The nutritional counsel of John McDougall, M.D. has helped thousands reverse
serious illnesses and stop taking powerful drugs. When they first published
their advice about alternate ways of reversing heart disease and preventing
many health problems, they went against the grain of the mainstream of
medical thinking. Since they first paved the way, America has become more
health and nutrition conscious and numerous studies have substantiated
their basic ideas. Still, many medical practitioners and dieticians appear
to be unaware of their findings. Worse, some choose to ignore or deny these
non-surgical ways of reversing heart disease, instead of accepting the
trend that is likely to become a future direction for all medicine, preferring
to stay with what they believed in the past.
This
book may offer information that is different from what your doctor has
told you. There are many reasons for this, and it does not necessarily
mean that your doctor is wrong. Every person has a unique medical and physical
situation. There may be reasons, some you are not aware of, that shape
the advice your physician gives you. You should be able to ask your doctor
questions, getting explanations for any course of treatment and medications
prescribed. If you don't get answers that make sense to you, you cannot
take control over your own body and life. You either need to get understandable
answers from your doctor or find one who will give them to you. When you
have a physician who communicates (that means someone who listens
to you as well as explains things), follow the advice you're given. Do
not alter medications or dosages without first discussing it with your
doctor. Talk over any major lifestyle changes you plan to make, including
the ones recommended here.
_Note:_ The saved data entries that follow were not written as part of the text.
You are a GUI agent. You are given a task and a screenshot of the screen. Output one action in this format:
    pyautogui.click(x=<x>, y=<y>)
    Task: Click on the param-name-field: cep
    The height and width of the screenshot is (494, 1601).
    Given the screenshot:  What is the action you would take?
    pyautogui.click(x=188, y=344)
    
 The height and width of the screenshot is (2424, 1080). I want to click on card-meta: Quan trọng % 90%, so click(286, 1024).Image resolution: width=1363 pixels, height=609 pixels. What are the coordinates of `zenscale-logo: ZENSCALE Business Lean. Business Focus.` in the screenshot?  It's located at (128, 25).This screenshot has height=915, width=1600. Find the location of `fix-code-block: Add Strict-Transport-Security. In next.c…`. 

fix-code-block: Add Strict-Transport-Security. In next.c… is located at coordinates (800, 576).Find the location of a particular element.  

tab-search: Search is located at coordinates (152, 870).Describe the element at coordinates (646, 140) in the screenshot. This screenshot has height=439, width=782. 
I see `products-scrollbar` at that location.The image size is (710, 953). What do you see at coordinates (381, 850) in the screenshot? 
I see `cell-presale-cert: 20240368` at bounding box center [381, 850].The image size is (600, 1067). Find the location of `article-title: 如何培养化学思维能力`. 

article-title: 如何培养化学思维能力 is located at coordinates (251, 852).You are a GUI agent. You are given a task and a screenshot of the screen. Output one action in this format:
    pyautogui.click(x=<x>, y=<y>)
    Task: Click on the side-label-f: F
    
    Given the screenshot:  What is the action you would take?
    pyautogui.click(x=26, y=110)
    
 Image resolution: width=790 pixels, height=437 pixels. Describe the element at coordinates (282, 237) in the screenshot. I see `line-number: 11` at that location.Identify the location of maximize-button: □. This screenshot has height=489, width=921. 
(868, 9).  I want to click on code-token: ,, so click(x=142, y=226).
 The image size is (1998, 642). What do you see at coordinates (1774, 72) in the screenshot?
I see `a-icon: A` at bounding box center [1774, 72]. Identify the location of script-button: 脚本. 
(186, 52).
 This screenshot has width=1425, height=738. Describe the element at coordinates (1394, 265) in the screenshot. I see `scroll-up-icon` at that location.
Know what your cholesterol and triglyceride
levels are. Ask for the results of important tests you've taken and write
the numbers down to keep in a permanent record. Take responsibility for
knowing more about your body and the condition it's in.
This
information is for you -- to help you prevent heart attacks and
surgery and to reduce your dependence on powerful medicines. To put you
back in control and to make the quality of your life as good as it can
be. Amazingly, you can do this for less money on food, medications and
treatment than you may be spending now.
Speaking
of food, here's a little-known secret about food labels:
Labels' claims can be very misleading. Some foods often claim they are a certain
percent fat-free, but that is usually the percentage of fat in the total
weight of the product. To show how misleading that can be, let's take this
example. Would you be willing to swallow two tablespoons of lard right
now? Most people wouldn't. But if I mixed those two tablespoons of lard
in a quart of warm water, added a little artificial sweetener, flavor and
color and put on a pretty label that said "97% fat free quick energy drink",
might you be tempted? Since the water doesn't count as a nutritional source,
100% of the 240 calories in that drink would come from fat. And since 97%
of the weight is water, it could say it's 97%fat free even though it's
100% fat to your body. So when that lunch meat claims to be 97% fat free,
actually over half of its calories may come from fat. Read labels carefully.
Hints on how to interpret them are on this website.